Given text:
================

Act as Incident Commander for SEV-1 and SEV-2 incidents, coordinating responders across multiple teams, owning communications to stakeholders, and driving the incident to resolution.
Serve as a senior escalation point in the on-call rotation for both application services and data platform alerts; provide technical leadership when the primary on-call needs support.
Make rapid, high-stakes decisions on mitigation strategies (rollback, failover, traffic shifting, kill-switches) based on incomplete information.
Reliability Engineering & Remediation
Design and implement durable fixes, work alongside core engineering teams to harden services and pipelines against recurrence.
Define and track Service Level Indicators (SLIs), Service Level Objectives (SLOs), and error budgets across critical services and data products.
Drive measurable improvements in MTTR, MTTD, incident frequency, and on-call load through systematic engineering effort.
Post-Incident Review & Knowledge Sharing
Lead blameless post-mortems for major incidents; produce high-quality written analyses covering timeline, root cause, contributing factors, and corrective actions.
Track post-incident action items to completion and ensure systemic learnings translate into platform improvements.
Mentor mid-level and junior SREs on triage technique, debugging methodology, and incident communication.
Tooling, Automation & Platform Work
Refine alerting rules, dashboards, and runbooks to improve signal-to-noise ratio and reduce on-call fatigue.
Design and build internal tooling that automates triage, diagnostics, and remediation workflows.
Contribute to the observability stack (metrics, logs, traces) to ensure incidents can be diagnosed quickly and confidently.
Deployment & Production Readiness
Own the deployment of infrastructure and applications across environments, ensuring correct configuration, security posture, and adherence to deployment standards.

================

Data extract:

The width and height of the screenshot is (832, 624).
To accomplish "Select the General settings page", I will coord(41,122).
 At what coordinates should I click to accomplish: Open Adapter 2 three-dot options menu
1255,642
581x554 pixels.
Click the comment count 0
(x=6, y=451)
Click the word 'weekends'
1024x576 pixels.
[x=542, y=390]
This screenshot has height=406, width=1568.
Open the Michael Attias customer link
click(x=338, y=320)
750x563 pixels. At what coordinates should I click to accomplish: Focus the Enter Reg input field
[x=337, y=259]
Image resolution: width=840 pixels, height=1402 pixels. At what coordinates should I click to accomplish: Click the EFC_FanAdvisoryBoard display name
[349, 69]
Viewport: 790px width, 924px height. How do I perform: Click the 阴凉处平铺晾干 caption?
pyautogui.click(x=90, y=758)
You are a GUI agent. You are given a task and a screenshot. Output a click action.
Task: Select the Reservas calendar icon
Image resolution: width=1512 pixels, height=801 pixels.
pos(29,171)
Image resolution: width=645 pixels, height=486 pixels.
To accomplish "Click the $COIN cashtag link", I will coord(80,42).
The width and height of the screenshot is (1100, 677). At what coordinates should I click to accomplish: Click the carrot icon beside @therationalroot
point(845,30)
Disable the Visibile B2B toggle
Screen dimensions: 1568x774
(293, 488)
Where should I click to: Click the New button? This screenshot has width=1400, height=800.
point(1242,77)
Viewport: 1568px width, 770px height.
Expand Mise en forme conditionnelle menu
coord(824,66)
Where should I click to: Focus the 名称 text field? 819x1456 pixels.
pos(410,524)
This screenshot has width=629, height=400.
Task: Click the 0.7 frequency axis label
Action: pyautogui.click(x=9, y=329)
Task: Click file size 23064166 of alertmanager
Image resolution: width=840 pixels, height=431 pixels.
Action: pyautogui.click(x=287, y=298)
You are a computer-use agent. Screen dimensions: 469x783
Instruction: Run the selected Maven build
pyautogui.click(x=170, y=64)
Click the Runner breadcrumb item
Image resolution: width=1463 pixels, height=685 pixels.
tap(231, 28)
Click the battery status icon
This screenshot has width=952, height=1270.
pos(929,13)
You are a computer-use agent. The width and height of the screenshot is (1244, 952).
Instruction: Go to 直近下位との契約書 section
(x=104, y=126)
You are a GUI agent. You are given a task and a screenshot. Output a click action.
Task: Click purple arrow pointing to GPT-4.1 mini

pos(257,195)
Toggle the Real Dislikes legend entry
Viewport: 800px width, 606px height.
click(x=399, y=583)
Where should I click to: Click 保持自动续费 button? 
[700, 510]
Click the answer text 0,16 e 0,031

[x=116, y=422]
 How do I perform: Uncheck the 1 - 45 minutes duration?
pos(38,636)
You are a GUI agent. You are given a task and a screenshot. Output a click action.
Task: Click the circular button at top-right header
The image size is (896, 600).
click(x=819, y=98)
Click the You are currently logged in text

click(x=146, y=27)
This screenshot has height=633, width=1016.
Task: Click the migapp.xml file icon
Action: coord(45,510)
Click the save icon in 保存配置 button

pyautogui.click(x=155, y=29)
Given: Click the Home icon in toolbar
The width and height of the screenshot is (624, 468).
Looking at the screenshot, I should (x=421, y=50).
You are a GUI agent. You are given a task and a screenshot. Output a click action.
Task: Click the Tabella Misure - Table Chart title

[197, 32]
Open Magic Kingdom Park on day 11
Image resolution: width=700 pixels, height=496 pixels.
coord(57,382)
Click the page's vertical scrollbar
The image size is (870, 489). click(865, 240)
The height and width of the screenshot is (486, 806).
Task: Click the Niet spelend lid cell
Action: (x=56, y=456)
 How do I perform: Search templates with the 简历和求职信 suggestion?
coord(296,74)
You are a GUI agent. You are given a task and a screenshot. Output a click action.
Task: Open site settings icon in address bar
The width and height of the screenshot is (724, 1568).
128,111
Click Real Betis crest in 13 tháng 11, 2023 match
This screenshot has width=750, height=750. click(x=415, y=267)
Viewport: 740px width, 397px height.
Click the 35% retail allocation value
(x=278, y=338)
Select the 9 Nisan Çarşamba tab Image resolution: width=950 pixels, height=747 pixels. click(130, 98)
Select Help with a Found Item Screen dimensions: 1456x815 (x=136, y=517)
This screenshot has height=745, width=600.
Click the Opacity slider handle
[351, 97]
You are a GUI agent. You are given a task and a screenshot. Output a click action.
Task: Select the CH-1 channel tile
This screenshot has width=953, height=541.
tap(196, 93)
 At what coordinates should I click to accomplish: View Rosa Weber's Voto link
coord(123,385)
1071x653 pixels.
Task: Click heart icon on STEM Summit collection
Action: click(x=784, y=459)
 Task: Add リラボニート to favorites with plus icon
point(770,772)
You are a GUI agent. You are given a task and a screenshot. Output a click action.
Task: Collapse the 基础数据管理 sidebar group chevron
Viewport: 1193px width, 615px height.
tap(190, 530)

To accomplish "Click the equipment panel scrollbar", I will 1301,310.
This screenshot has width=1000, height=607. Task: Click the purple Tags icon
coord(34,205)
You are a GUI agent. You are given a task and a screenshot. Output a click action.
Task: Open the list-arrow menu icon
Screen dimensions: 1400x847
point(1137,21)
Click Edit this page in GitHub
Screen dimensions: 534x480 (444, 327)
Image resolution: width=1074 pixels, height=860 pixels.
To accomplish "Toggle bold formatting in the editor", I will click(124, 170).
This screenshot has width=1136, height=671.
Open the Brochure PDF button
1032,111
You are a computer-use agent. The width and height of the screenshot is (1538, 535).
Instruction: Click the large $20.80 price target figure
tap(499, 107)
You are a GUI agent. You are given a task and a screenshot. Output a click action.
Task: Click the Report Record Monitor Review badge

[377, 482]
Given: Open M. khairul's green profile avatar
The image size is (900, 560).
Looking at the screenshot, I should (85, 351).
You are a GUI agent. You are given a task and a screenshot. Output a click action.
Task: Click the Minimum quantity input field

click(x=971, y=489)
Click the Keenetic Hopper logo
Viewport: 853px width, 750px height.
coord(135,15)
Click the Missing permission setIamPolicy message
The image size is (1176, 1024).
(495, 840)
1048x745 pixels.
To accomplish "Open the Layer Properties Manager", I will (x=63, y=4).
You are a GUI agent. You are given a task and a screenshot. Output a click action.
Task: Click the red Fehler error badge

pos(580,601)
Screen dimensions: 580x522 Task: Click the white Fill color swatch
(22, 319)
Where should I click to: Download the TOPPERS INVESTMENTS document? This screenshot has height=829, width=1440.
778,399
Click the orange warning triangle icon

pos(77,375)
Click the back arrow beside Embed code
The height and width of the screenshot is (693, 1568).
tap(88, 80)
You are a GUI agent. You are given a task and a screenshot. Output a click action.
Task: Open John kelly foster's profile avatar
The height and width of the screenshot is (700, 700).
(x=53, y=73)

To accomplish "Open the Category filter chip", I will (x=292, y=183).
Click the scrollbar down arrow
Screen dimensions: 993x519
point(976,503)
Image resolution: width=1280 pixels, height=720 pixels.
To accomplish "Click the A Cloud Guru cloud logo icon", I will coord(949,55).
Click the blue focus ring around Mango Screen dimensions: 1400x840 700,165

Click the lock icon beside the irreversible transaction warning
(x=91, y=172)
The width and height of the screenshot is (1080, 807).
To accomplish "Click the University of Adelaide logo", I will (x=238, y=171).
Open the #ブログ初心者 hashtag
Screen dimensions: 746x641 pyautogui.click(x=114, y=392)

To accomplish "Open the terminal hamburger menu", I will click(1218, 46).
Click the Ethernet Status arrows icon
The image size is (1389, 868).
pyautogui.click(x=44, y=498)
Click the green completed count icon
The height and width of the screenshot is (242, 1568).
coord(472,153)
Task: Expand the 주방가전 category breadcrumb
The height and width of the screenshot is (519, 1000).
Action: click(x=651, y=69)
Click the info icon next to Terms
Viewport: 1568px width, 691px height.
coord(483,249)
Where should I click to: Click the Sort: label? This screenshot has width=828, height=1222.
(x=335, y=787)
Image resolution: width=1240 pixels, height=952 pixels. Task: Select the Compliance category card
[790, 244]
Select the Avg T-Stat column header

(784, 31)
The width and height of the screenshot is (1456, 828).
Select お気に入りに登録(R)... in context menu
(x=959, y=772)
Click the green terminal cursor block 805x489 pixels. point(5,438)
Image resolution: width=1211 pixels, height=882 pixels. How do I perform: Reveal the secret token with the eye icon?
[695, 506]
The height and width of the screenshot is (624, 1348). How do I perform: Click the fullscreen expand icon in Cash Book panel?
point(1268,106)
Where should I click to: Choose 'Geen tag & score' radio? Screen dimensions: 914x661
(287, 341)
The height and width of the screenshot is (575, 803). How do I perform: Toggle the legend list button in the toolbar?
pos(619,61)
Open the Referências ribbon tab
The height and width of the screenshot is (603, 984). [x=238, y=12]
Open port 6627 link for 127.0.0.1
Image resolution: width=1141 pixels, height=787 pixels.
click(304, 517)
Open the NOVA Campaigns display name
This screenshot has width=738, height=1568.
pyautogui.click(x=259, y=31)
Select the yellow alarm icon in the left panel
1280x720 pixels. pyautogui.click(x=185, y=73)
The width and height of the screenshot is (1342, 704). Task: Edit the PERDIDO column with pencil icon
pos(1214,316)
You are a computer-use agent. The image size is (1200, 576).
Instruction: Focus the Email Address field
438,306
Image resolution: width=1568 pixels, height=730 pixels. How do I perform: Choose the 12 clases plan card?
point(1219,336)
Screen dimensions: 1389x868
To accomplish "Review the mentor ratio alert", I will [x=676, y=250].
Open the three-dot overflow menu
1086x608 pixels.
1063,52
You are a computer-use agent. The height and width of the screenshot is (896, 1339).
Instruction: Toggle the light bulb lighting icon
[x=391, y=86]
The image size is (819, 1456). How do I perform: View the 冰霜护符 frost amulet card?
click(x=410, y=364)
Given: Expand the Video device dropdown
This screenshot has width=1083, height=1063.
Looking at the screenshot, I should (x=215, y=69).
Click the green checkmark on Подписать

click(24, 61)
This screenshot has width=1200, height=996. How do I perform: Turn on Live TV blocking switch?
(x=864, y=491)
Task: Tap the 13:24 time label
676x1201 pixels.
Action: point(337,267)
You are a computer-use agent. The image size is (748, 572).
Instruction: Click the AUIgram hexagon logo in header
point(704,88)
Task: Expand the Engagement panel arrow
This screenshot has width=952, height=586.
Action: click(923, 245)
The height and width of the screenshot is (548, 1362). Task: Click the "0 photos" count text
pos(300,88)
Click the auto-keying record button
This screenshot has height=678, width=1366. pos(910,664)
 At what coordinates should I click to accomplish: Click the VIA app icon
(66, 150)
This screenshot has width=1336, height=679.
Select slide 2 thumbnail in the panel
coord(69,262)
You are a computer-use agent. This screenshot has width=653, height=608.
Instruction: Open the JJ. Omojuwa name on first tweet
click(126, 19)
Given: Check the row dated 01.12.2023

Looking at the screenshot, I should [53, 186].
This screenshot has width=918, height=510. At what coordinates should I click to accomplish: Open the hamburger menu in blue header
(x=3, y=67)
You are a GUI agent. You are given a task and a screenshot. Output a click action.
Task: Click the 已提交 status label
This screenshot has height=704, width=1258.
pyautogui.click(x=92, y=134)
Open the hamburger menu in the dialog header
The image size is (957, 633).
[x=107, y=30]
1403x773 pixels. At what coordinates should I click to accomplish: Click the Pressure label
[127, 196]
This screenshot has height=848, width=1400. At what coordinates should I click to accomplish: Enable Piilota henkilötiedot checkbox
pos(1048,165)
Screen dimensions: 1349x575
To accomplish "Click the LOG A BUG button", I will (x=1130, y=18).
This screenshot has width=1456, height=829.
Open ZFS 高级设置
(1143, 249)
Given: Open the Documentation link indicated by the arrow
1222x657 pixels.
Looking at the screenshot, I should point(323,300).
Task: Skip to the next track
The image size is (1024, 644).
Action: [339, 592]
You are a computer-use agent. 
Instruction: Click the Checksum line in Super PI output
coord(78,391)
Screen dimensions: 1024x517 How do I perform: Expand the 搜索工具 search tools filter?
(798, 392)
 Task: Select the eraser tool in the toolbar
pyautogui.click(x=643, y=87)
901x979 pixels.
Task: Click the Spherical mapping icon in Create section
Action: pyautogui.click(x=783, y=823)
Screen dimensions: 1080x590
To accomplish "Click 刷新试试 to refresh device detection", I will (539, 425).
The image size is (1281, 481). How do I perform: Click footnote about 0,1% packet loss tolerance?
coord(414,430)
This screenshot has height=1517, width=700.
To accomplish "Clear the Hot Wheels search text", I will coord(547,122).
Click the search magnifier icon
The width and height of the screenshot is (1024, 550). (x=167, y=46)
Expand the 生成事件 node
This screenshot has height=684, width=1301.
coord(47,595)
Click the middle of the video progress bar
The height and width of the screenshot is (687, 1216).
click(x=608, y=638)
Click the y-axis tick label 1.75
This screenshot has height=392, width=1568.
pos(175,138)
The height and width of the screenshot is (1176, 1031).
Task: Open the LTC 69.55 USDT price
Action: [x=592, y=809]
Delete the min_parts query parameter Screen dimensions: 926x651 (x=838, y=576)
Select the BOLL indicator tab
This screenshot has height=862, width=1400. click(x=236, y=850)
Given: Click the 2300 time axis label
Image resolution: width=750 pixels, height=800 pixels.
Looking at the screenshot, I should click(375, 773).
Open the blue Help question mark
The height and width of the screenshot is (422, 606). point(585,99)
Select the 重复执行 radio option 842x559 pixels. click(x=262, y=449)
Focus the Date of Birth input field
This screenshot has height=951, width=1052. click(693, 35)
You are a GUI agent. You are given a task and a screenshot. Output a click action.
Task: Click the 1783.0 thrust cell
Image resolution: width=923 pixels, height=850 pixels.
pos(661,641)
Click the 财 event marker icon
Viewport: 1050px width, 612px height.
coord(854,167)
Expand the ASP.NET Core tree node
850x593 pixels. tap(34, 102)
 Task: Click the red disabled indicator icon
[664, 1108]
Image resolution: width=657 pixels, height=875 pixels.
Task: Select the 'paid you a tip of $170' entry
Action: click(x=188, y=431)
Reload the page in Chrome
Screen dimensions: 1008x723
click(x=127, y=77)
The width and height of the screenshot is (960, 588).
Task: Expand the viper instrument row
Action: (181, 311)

================

Task to complete: Which four mitigation strategies does the job description name as examples for rapid, high-stakes decisions?

Task answer: Rollback, failover, traffic shifting, and kill-switches.